0

I am trying to prove the following property in Dafny: covariance(x,y) <= variance(x) * variance(y), where x and y are real.

First of all, I would like to know if I am interpreting covariance and variance correctly. Thus, I make the following question: is it the same proving covariance(x,y) <= variance(x) * variance(y) and proving covariance(x,y) <= covariance(x,x) * covariance(y,y)? I make this question because the variance usually appears to the power of 2 (i.e., sigma^2(x)), which confuses me.

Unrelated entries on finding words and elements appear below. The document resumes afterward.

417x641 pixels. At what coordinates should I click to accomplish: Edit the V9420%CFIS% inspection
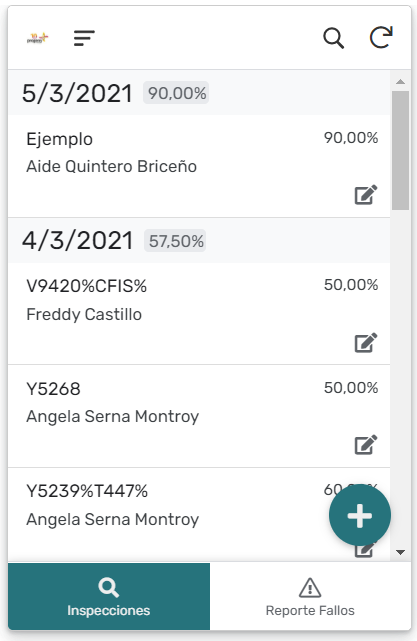pyautogui.click(x=365, y=343)
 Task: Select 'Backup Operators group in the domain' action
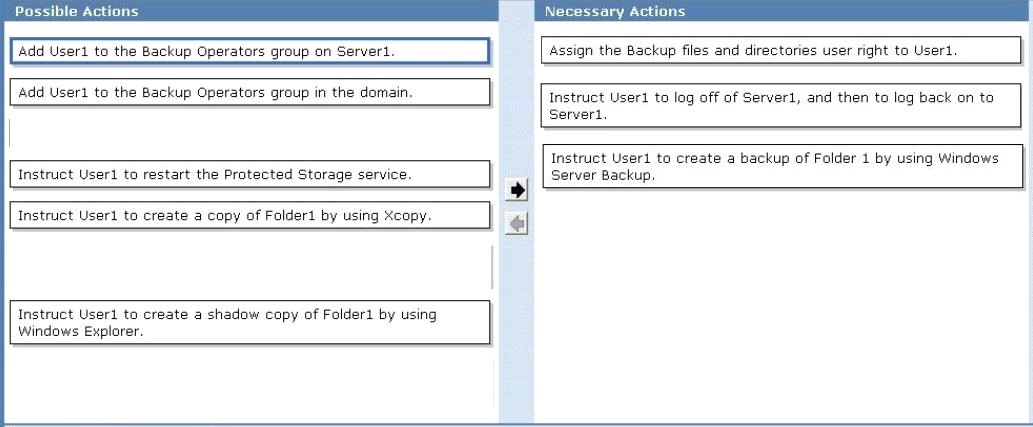250,92
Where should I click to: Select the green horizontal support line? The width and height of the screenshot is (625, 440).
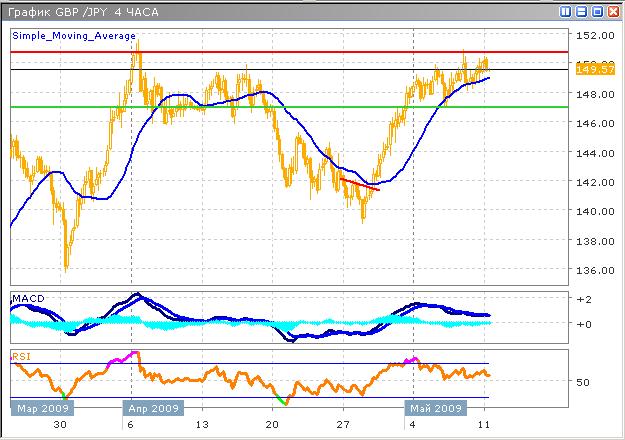pyautogui.click(x=300, y=107)
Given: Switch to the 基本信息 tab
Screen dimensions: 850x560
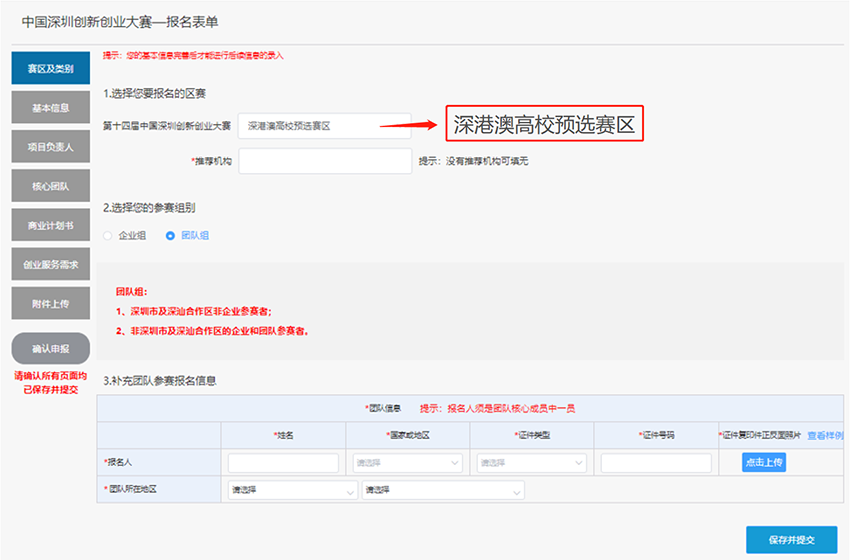Looking at the screenshot, I should [x=50, y=108].
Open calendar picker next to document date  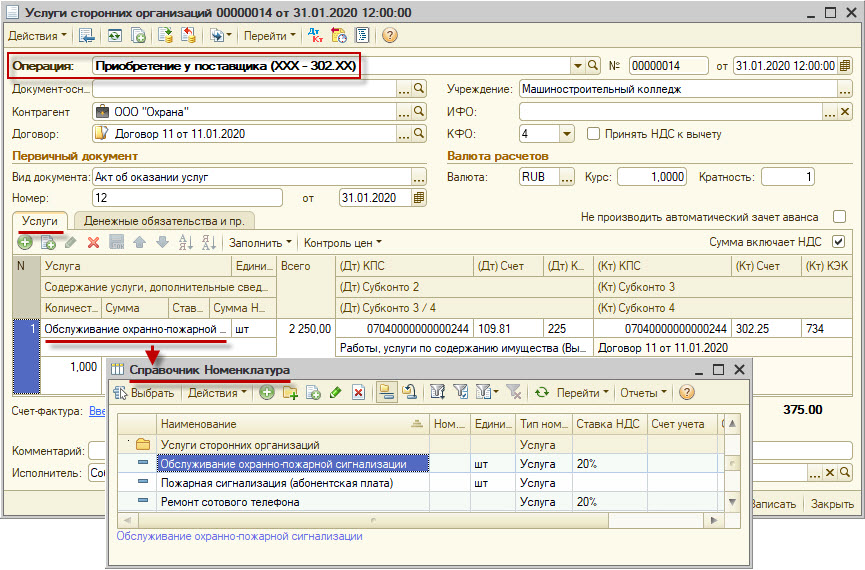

However, I understand from https://en.wikipedia.org/wiki/Covariance that this equivalence holds. Concretely, the following is stated: The variance is a special case of the covariance in which the two variables are identical.

I also take one of the definitions of covariance from that link. Concretely: cov(x,y)=(1/n)*summation(i from 1 to n){(x_i-mean(x))*(y_i-mean(y))}.

Thus, assuming that I must prove covariance(x,y) <= covariance(x,x) * covariance(y,y) and that covariance is defined like above, I test the following lemma in Dafny:

lemma covariance_equality (x: seq<real>, y:seq<real>)
    requires |x| > 1 && |y| > 1; //my conditions
    requires |x| == |y|; //my conditions
    requires forall elemX :: elemX in x ==> 0.0 < elemX; //my conditions
    requires forall elemY :: elemY in y ==> 0.0 < elemY; //my conditions
    ensures covariance_fun (x,y) <= covariance_fun(x,x) * covariance_fun (y,y);
    {}

Which cannot be proven automatically. The point is that I do not know how to prove it manually. I made this (not useful) approach of a contraction proof, but I guess this is not the way:

lemma covariance_equality (x: seq<real>, y:seq<real>)
    requires |x| > 1 && |y| > 1; //my conditions
    requires |x| == |y|; //my conditions
    requires forall elemX :: elemX in x ==> 0.0 < elemX; //my conditions
    requires forall elemY :: elemY in y ==> 0.0 < elemY; //my conditions
    ensures covariance_fun (x,y) <= covariance_fun(x,x) * covariance_fun (y,y);
    {

    if !(covariance_fun(x,y) < covariance_fun(x,c) * covariance_fun (y,y)) {

      //...
      assert !(forall elemX' :: elemX' in x ==> 0.0<elemX') && (forall elemY' :: elemY' in y ==> 0.0<elemY'); //If we assume this, the proof is verified
      assert false;
    } 

}

My main question is: how can I prove this lemma?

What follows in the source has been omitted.